Indie labels Resist Records in Sydney and Boomtown’s parent Staple Group in Melbourne are hardcore’s main players, with both specializing in multiservice deals.

Resist handles Parkway Drive’s recordings, bookings and management. Such deals “were born through necessity,” founder Graham Nixon says. “When these bands were starting out, there weren’t really any agents who were interested.”

Amity Affliction has a similar deal with Staple, whose concert promotion arm Destroy All Lines has organized hardcore package tour Boys of Summer each January since 2006, headlined this year by U.S. act Every Time I Die.

Staple also runs regular hardcore club nights in cities and towns across the country. “All the scene kids go there,” notes Nick O’Byrne, GM of indie labels trade body AIR. “It’s the only place that caters specifically for them.”

According to Staple Group co-founder/promoter Jaddan Comerford, “the Internet and live is where it all happens for these bands,” with Amity Affliction particularly active online.
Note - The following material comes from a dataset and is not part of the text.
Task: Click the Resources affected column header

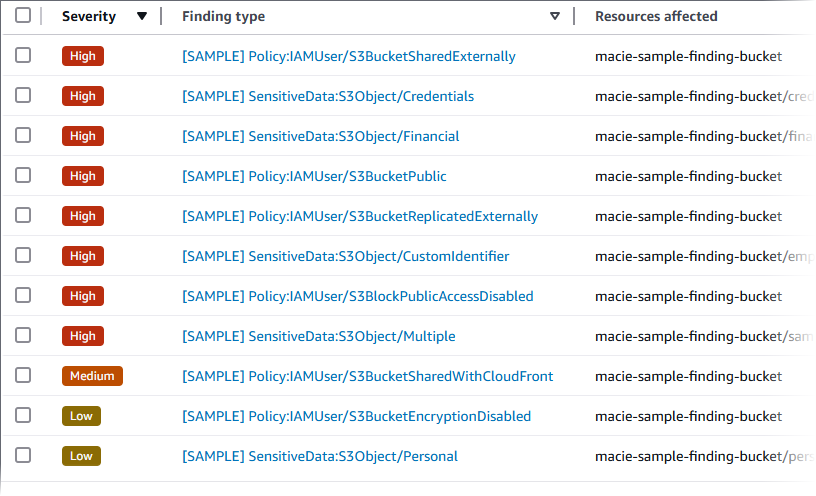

Prior to the release of “Youngbloods,” its MySpace page hosted a nine-part video diary by the band members and offered an iPhone application that provided free streams of the album, news, photos and videos.

Now, even as a new wave of bands like Break Even, Deez Nuts and Confession emerges around the country, their immediate predecessors are looking further afield. Nixon says four Resist hardcore acts—Parkway Drive, 50 Lions, Miles Away and Carpathian—are touring Europe this year, whereas “just a few years ago, you’d have had just one band in that genre making the trip abroad.”

Parkway Drive, a regular U.S. visitor since 2007, plays the Vans Warped tour in the States through Aug. 15 before traveling around Europe, Australia and New Zealand for shows throughout the rest of 2010. And Amity Affliction has November European dates penciled in, followed by a North American push through 2011.

Already, there are encouraging signs in the United States, where “Deep Blue,” released on Epitaph, bowed at No. 39 on the Billboard 200 dated July 17.

Back home, hardcore is “bigger now than it’s ever been,” Nixon says, “and it’s not going to go away.”